Friday, June 11, 2010

Let's All Go to the Lobby!

It's a big box office weekend for the 1980s as two prominent properties square off for your nostalgic lust. Before you pay out of pocket to revisit the past, be prepared for one thing: you'll need to divorce yourself from the memories and affections you had for both franchises.

The A-Team
For a sloppy, ham-fisted action film, "The A-Team" is a mediocre movie with a mess in several regards (plot, choreography, direction). As a big screen adaptation of a popular TV show, it's a despicable pillaging and stereotyping of an iconic program. After watching the film, I approached it from two angles: big screen adaptation and blockbuster summer flick. Thoroughly, it failed on both fronts.

Over the course of a television series, characters develop personalities beyond what was originally recognizable to separate all of the actors. For a two hour film, however, the essences of the original A-Team were boiled down, stripped away, and given generic, staid traits that only hint at the series. Instead of being developed with a resourceful Hannibal (while being charismatic to boot), goofy yet misunderstood Murdoch (and endearingly so), hard-nosed B.A. Baracus (but a compassionate man just the same), and the charming Face (a Casanova if there ever were one). Each character undergoes a revamp and only certainly traits remain and are amplified to satisfy a hungry (albeit simpleton) summer audience: Hannibal always has a plan, Murdoch is crazy, B.A. is a badass (unless he's without his mo-hawk), and Face is a womanizer.

The plot for the film encompasses an origin of sorts. It reveals how the group came together, completed impossible mission after impossible mission, and eventually found themselves double-crossed and as escaped convicts. The plot is generic, following the A-Team through Baghdad in pursuit of US currency plates before they fall into the wrong hands. The team is soon outwitted and accused of treason with no hope of redemption.

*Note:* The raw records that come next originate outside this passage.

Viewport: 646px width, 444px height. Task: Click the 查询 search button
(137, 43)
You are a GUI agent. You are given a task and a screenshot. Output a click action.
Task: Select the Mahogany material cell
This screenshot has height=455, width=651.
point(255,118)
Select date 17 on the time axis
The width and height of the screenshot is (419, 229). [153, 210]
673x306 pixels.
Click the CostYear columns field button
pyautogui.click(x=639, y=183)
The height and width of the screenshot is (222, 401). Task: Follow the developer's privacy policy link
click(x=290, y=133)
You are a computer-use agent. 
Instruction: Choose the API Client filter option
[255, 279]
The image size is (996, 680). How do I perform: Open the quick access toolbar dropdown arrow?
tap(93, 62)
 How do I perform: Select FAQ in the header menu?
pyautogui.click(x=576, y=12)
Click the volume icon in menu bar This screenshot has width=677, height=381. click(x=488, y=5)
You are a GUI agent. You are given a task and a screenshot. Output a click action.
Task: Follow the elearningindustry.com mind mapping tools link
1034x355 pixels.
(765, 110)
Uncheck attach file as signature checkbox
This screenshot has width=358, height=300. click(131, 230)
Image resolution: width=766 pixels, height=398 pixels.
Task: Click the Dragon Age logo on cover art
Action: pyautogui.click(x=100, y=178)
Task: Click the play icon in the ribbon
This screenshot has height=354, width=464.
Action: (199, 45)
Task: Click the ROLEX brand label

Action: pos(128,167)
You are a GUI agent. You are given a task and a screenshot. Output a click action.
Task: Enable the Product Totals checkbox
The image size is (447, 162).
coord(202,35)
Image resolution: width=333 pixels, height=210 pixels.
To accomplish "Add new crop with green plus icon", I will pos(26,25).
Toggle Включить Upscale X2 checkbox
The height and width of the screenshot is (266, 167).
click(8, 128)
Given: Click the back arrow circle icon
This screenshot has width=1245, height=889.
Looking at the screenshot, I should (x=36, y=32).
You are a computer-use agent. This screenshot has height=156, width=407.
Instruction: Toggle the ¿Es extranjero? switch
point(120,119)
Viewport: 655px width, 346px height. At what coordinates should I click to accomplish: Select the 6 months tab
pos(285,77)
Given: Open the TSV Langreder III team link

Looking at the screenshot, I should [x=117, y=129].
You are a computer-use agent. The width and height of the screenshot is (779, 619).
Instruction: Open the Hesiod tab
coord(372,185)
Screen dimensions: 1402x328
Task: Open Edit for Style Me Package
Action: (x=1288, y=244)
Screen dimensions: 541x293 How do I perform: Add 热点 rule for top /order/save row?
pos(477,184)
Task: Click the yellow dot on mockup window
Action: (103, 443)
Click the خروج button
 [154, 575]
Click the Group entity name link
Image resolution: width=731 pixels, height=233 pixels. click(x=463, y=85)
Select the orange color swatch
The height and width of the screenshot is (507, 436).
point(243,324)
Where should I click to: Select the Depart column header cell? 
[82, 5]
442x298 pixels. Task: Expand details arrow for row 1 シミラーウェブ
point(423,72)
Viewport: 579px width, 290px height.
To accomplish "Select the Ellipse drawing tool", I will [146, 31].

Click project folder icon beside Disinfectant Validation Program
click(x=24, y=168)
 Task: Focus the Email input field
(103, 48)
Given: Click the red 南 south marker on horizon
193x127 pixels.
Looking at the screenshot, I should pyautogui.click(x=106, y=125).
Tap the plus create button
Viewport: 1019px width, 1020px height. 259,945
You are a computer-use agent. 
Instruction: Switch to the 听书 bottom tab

Cue the explosions and reality defying escapes! The action sequences border on the boring. Fight scenes are so poorly shot and executed that the muddled editing drove me crazy. There were times I could not even look at the screen because it was becoming a jumbled mess. It's a frustrating movie-going experience, and a disappointing one at that. Skip it.

This remake takes indulgence to a whole new level. Will Smith produced the film so his son, Jaden, could play a star-making role. While the young Smith delivers an engaging performance, the film is two hours and 20 minutes of montages, overriding musical score, and cliched storytelling (aside from the fact that it's a remake).

Jaden plays Dre Parker, a recent transplant from Detroit to China, and studies kung fu instead of karate. In spite of the original script, 12 year-old Jaden develops a crush on a classmate and certain montages depict the blossoming relationship. I've never felt more uncomfortable than when watching two kids kiss each other knowing full well it should be Ralph Macchio and Elizabeth Shue instead.

"The Karate Kid" isn't a terrible film. It just lacks the depth the original possessed. Jaden Smith has the ability to be a fine young actor, but his involvement seems forced and incongruous with the original concept for the film. Had it lost the the romantic interest slant and shaved 40 or so minutes from the running time, I wouldn't be thinking I should have seen Rush: Beyond the Lighted Stage instead. Skip it.